----- Page

Thanks to the internet, customers are now more informed than ever before. While this is bad news for salespeople using unethical and underhanded tactics to seal the deal, it’s great news for sales reps who enjoy consultative sales and creating a strong relationship with their customers.
Instead of turning to salespeople to be told what they need, buyers now come to the table already armed with information. In fact, a Harvard Business Review article published back in 2012 suggests that “customers completed on average nearly 60% of a typical buying decision before even having a conversation with a supplier”. This makes some traditional sales methods redundant and requires a new sales approach to secure the sale.
However, it’s not always cut and dry. Some sales methodologies are more suited to certain situations and industries than others. For example, a transactional approach to sales may be more appropriate in a retail environment, while a consultative sales approach often works better in more complex environments such as B2B, SaaS, customisable products and tailored services. Financial services products such as insurance plans are also more suited to this method of selling due to their bespoke nature.

----------

[To-do list]
1) Rewrite the sales text from "Instead of turning" to "secure the sale.", putting "purchasers" in place of "buyers".
2) Please set out the records from the line with "Where should I click to: Tap" to the line with "Action: coord(34,34)" as a Markdown table with the columns Row and Line, numbering each row and leaving out blank lines.
The text and the records are unrelated material.

----- Data supplied

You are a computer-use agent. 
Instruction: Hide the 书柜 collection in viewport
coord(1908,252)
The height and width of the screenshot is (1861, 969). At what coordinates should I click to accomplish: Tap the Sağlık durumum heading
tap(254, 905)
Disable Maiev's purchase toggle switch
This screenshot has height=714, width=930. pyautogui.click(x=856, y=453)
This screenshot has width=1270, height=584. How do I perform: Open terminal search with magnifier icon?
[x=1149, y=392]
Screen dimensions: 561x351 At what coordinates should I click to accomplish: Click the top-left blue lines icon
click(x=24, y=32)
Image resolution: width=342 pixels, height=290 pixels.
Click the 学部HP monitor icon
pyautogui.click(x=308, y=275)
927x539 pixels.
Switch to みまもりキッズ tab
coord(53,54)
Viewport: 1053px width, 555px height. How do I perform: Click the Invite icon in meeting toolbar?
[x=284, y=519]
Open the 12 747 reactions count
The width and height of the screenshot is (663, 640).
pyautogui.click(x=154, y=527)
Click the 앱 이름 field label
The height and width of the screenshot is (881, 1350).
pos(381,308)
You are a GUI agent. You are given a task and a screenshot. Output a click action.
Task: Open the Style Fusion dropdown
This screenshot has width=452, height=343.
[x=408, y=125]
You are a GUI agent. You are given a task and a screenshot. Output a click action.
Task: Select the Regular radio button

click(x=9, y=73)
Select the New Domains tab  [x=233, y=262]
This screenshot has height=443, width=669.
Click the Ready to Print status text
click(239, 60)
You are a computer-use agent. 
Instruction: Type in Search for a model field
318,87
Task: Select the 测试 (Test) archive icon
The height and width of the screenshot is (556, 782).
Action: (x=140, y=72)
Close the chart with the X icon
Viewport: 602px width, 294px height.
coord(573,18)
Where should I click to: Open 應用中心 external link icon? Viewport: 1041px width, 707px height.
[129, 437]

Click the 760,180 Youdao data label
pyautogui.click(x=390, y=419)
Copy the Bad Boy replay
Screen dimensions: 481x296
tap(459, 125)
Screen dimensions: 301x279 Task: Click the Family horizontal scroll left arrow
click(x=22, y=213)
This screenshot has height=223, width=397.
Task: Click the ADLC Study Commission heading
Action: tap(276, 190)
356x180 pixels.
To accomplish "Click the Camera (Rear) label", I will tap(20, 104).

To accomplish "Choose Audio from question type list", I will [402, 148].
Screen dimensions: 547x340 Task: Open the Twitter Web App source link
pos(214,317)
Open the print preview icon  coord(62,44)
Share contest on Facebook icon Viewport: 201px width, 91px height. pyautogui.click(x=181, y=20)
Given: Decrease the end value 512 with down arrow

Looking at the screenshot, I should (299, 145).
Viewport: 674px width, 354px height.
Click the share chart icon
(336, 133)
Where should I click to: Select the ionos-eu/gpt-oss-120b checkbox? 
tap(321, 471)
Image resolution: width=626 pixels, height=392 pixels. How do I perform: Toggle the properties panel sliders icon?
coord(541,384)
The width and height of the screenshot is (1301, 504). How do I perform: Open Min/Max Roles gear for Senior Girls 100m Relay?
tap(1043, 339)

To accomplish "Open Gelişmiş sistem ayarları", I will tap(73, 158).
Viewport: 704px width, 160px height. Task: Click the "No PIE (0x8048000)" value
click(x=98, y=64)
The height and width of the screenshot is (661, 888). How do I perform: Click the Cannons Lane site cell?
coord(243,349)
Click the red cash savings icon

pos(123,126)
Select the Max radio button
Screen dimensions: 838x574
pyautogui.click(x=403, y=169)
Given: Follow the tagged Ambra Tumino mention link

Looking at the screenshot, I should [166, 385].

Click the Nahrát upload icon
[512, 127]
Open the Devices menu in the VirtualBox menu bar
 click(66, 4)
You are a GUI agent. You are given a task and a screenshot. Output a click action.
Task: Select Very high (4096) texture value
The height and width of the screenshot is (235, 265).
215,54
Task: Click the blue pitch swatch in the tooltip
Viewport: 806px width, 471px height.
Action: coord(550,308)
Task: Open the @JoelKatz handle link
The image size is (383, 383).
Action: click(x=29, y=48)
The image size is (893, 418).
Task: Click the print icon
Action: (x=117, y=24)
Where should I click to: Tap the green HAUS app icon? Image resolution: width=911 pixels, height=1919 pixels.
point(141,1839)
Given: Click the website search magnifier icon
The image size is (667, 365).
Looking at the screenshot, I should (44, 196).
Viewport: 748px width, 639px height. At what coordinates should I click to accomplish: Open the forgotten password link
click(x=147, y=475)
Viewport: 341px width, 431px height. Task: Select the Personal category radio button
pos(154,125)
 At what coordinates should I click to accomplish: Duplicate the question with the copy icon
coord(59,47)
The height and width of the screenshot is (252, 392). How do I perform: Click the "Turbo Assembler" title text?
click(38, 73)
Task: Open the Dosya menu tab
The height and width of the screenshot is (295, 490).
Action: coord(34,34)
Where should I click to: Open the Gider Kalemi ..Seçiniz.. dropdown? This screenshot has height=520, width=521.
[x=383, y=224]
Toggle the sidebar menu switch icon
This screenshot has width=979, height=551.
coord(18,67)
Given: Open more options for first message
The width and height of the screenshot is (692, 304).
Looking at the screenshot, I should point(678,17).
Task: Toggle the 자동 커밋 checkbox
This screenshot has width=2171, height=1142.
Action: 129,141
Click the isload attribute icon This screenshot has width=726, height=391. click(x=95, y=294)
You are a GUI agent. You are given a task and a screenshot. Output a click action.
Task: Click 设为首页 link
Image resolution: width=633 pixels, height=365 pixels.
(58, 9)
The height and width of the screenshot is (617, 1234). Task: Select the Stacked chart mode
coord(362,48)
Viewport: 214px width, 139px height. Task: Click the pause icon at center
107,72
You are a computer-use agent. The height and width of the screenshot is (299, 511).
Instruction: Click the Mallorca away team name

----------

[The results]
1)
Instead of turning to salespeople to be told what they need, purchasers now come to the table already armed with information. In fact, a Harvard Business Review article published back in 2012 suggests that “customers completed on average nearly 60% of a typical buying decision before even having a conversation with a supplier”. This makes some traditional sales methods redundant and requires a new sales approach to secure the sale.

2)
| Row | Line |
|---|---|
| 1 | Where should I click to: Tap the green HAUS app icon? Image resolution: width=911 pixels, height=1919 pixels. |
| 2 | point(141,1839) |
| 3 | Given: Click the website search magnifier icon |
| 4 | The image size is (667, 365). |
| 5 | Looking at the screenshot, I should (44, 196). |
| 6 | Viewport: 748px width, 639px height. At what coordinates should I click to accomplish: Open the forgotten password link |
| 7 | click(x=147, y=475) |
| 8 | Viewport: 341px width, 431px height. Task: Select the Personal category radio button |
| 9 | pos(154,125) |
| 10 |  At what coordinates should I click to accomplish: Duplicate the question with the copy icon |
| 11 | coord(59,47) |
| 12 | The height and width of the screenshot is (252, 392). How do I perform: Click the "Turbo Assembler" title text? |
| 13 | click(38, 73) |
| 14 | Task: Open the Dosya menu tab |
| 15 | The height and width of the screenshot is (295, 490). |
| 16 | Action: coord(34,34) |